EXERCISE GOAL -
Please arrange the entries below as a numbered list, from the first line through the line containing "The width and", skipping blank lines. Leave the pictures out of your answer.

Pixel coordinate grounding data
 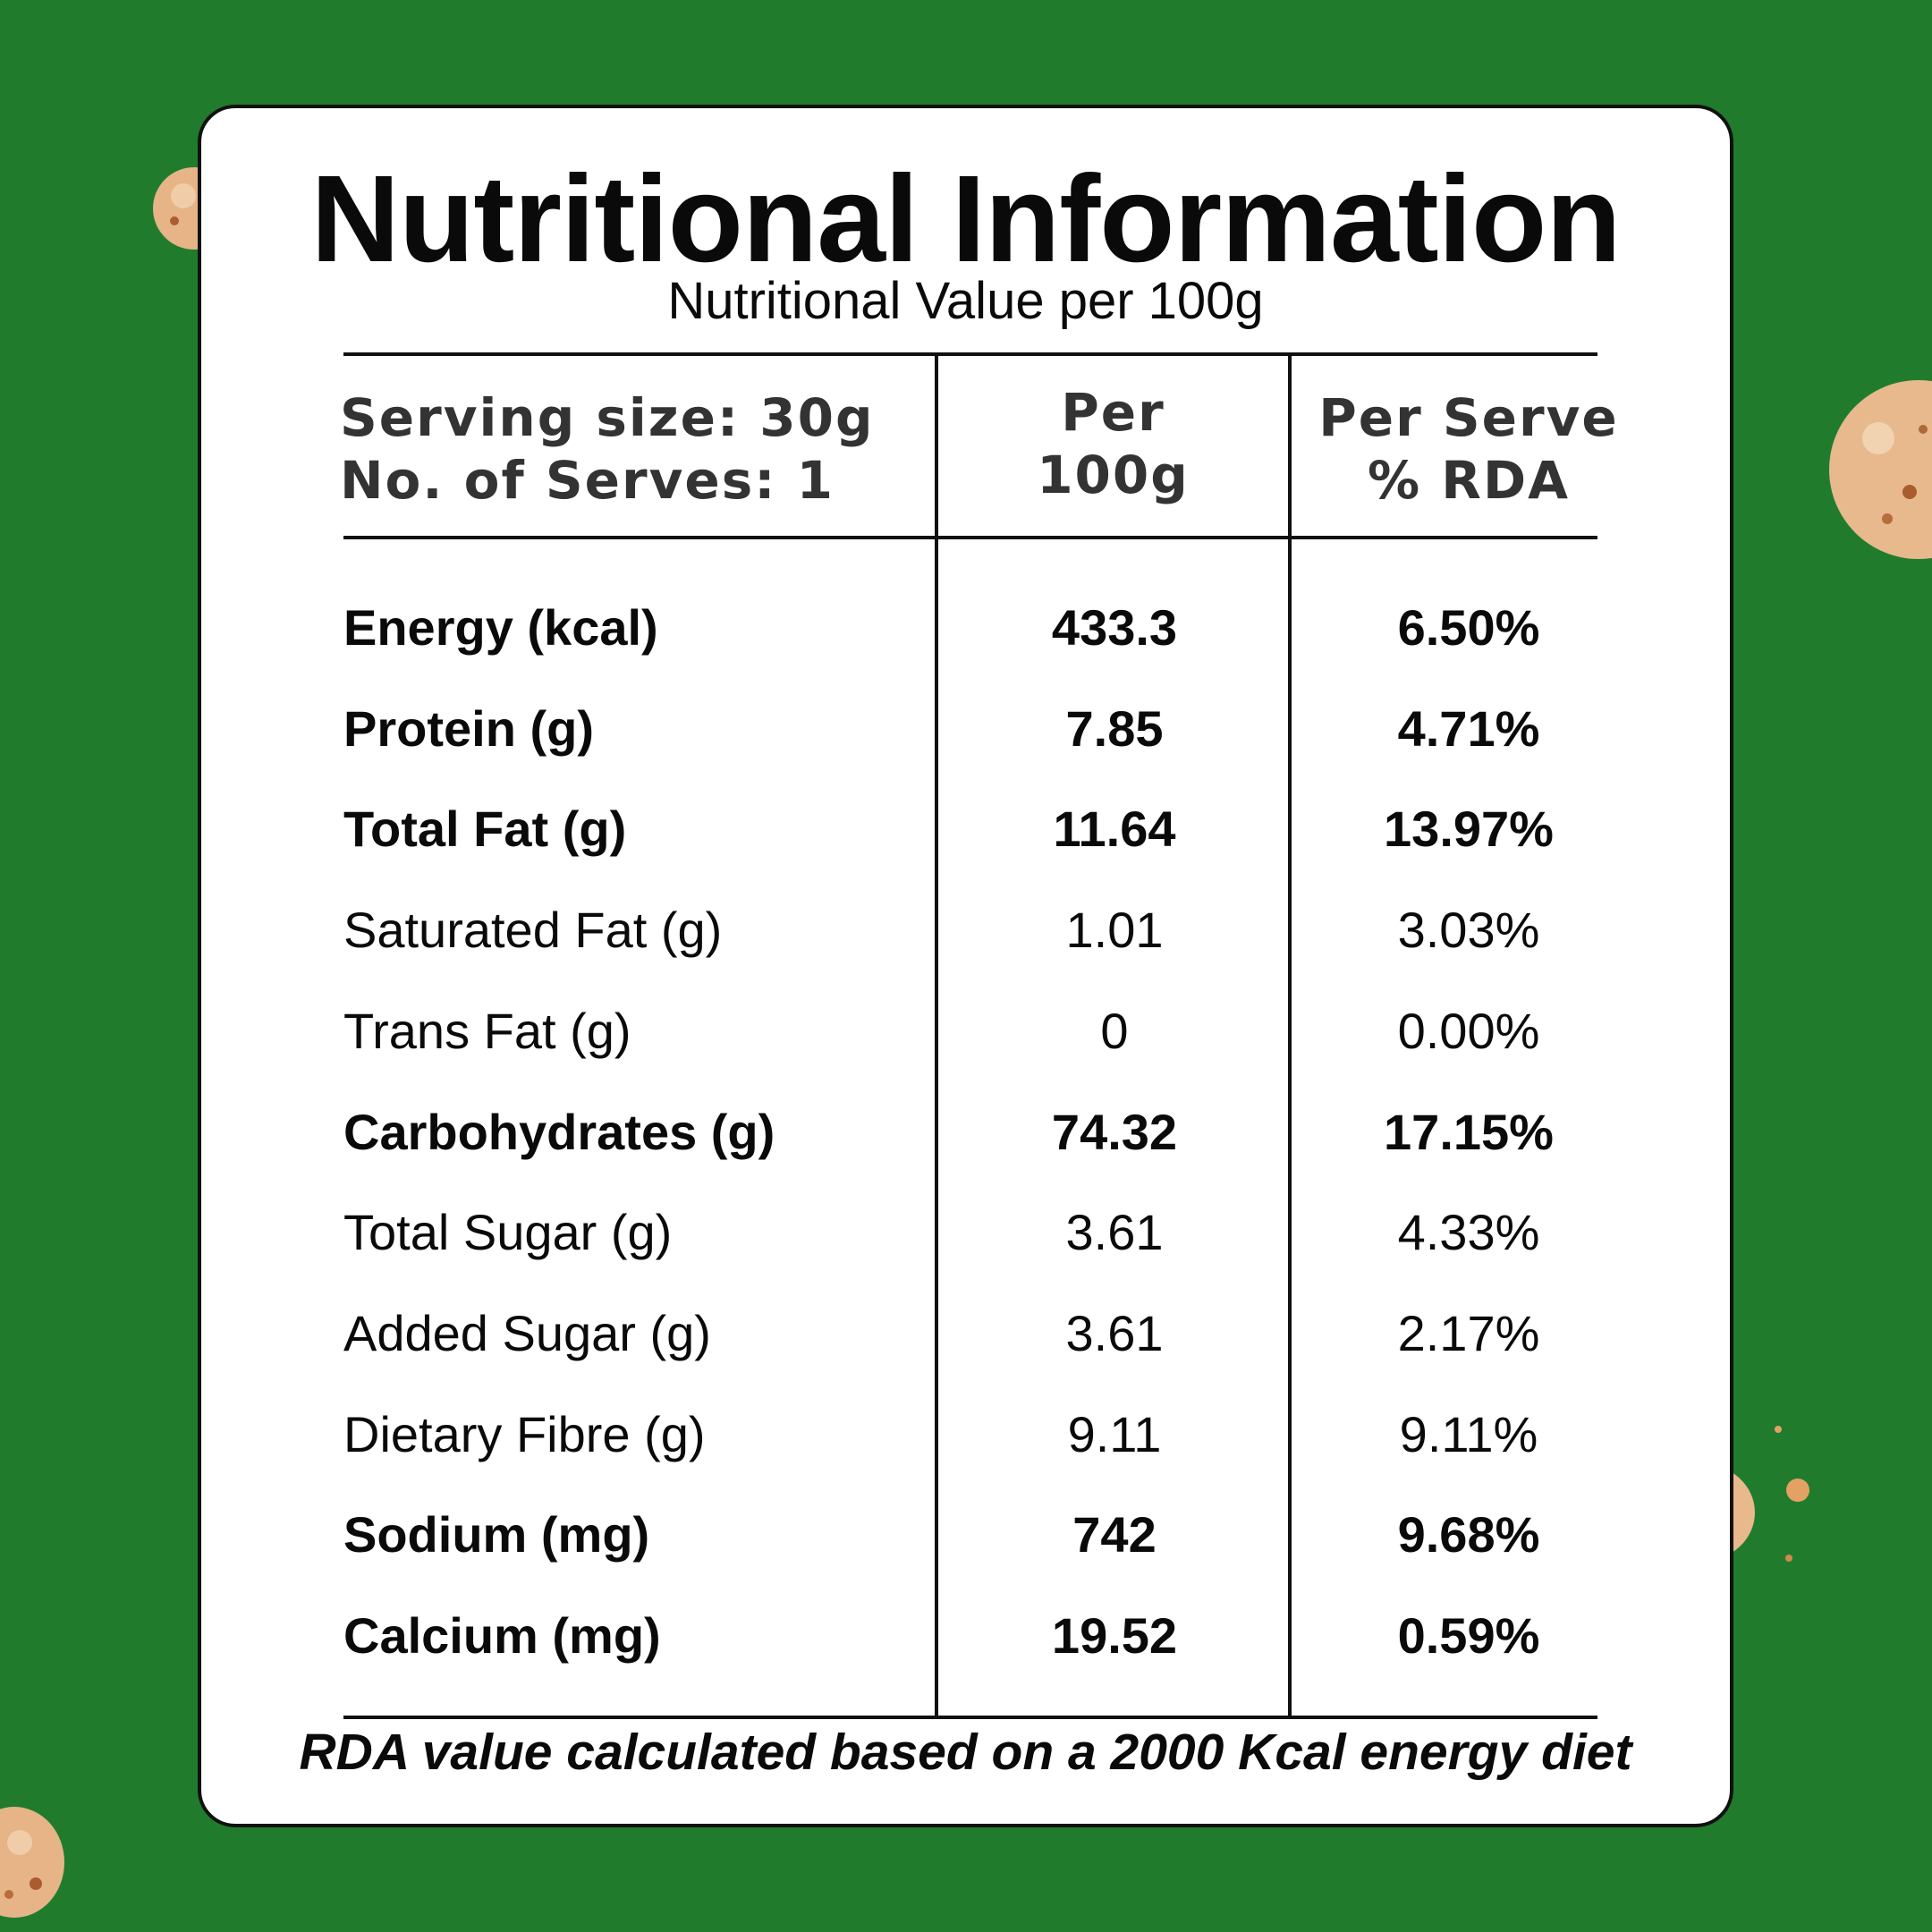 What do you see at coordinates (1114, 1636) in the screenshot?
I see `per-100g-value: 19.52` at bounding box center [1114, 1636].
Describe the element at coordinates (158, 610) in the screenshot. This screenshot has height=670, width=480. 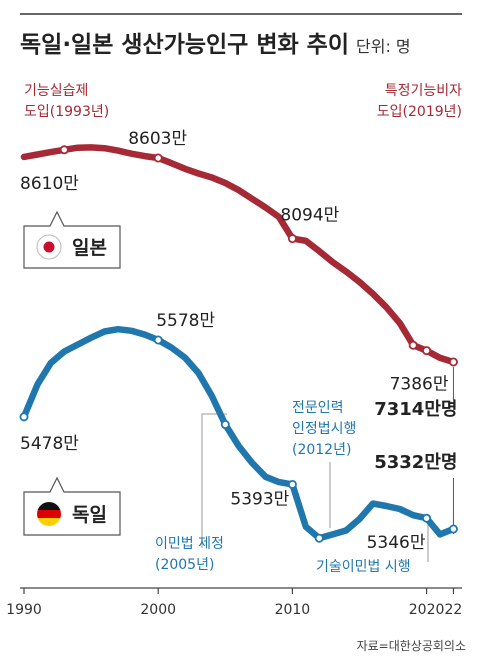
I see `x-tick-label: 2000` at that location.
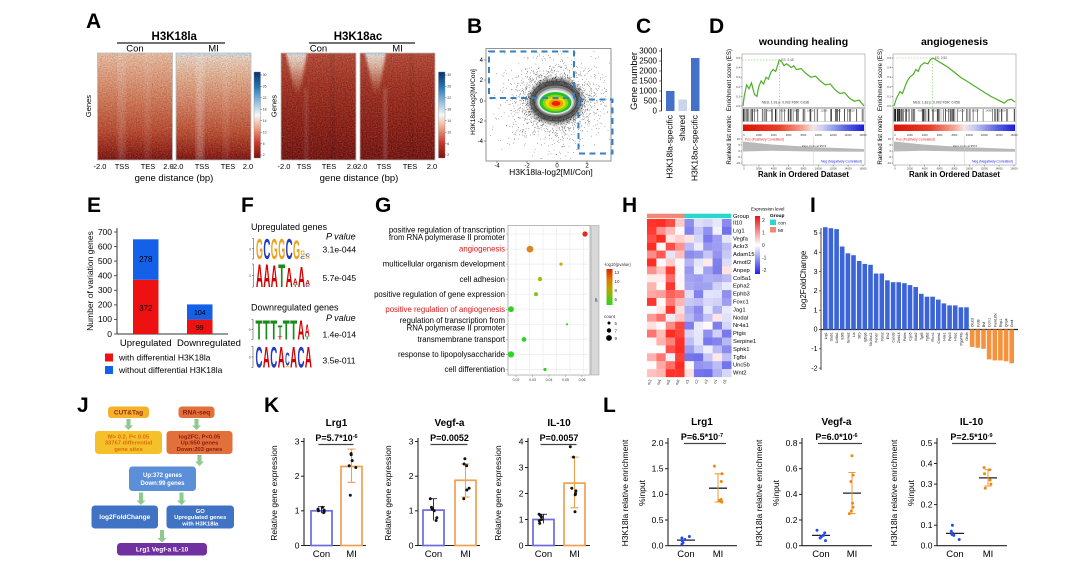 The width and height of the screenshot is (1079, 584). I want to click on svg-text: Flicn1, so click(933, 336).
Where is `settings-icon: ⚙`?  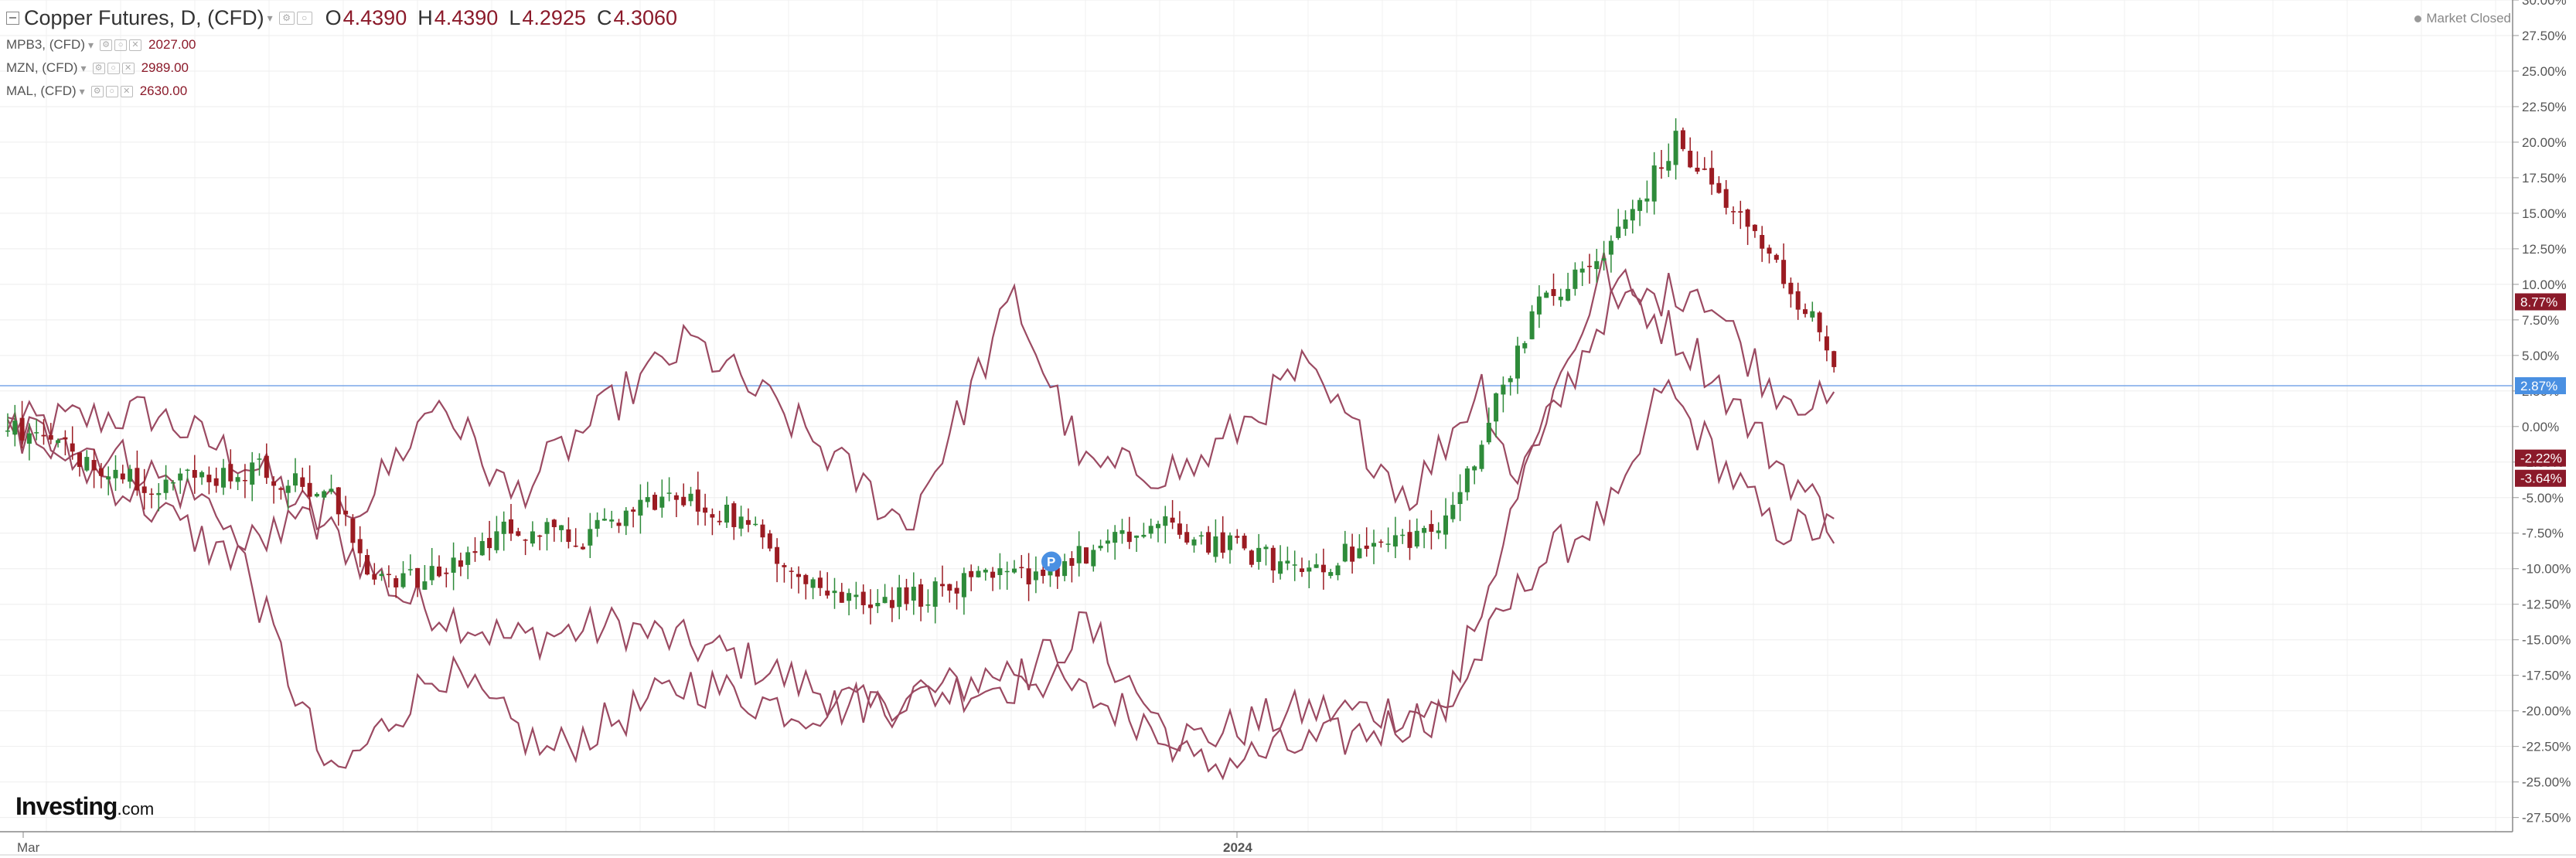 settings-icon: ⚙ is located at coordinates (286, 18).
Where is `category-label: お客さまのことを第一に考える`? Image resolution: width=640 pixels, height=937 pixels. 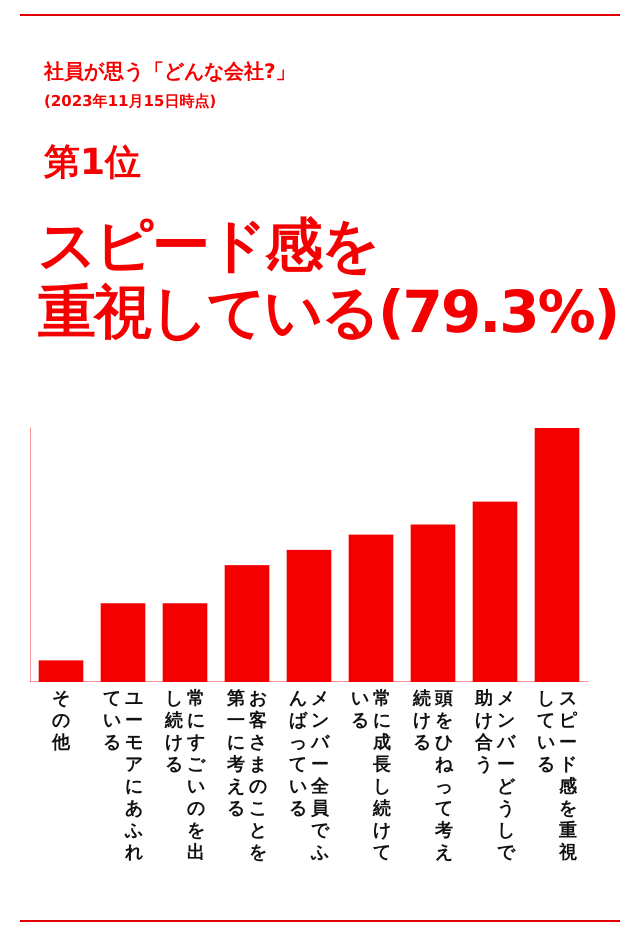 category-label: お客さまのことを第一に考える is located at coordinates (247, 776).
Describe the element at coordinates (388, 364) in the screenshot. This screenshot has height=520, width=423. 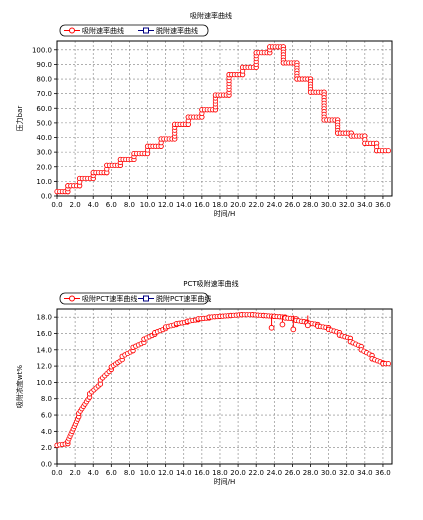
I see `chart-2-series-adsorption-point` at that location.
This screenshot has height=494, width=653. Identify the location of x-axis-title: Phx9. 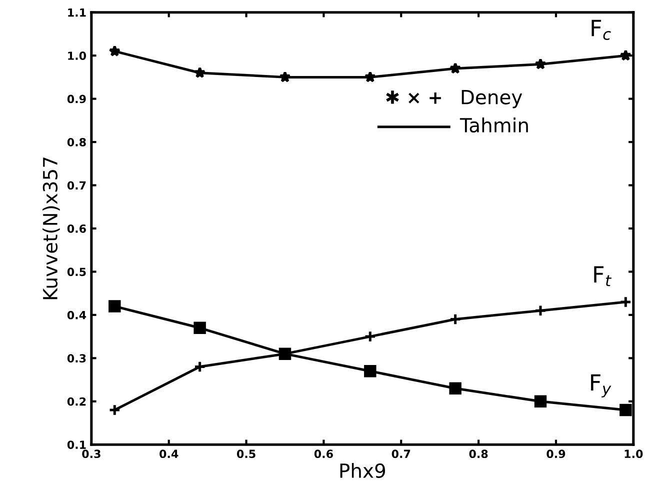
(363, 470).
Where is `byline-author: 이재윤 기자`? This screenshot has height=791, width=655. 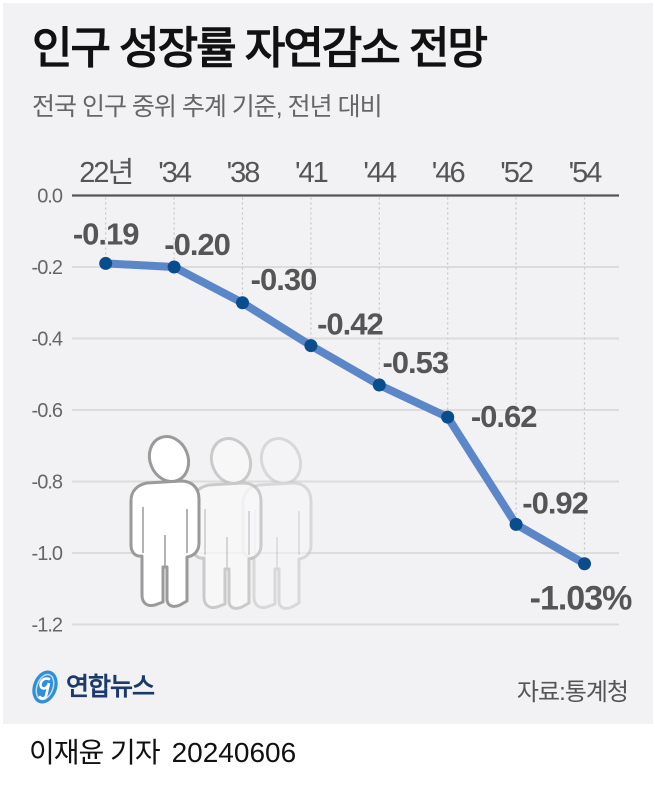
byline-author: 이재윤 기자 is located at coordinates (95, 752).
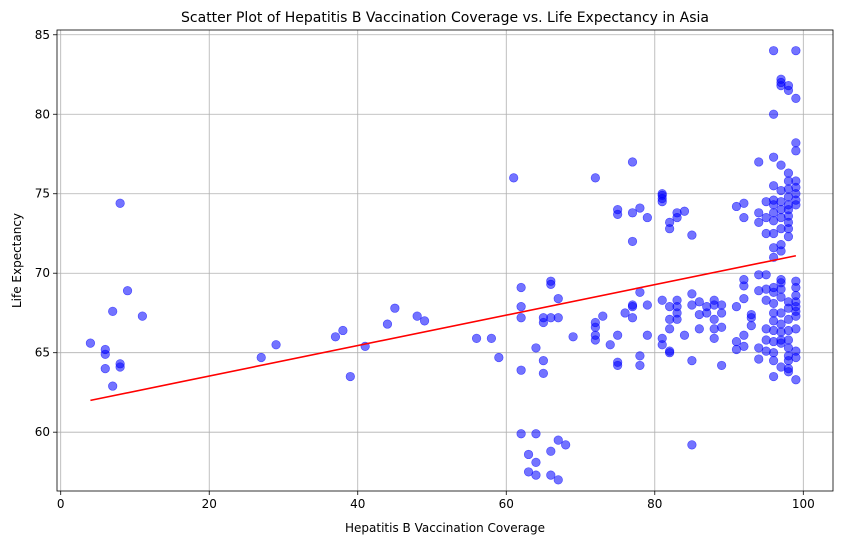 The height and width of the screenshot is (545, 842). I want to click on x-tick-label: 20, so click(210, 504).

RESULT OF THE TASK -
1.   What do you see at coordinates (1114, 1636) in the screenshot?
2. I see `per-100g-value: 19.52` at bounding box center [1114, 1636].
3. Describe the element at coordinates (158, 610) in the screenshot. This screenshot has height=670, width=480. 
4. I see `x-tick-label: 2000` at that location.
5.  The width and height of the screenshot is (1079, 584). I want to click on svg-text: Flicn1, so click(933, 336).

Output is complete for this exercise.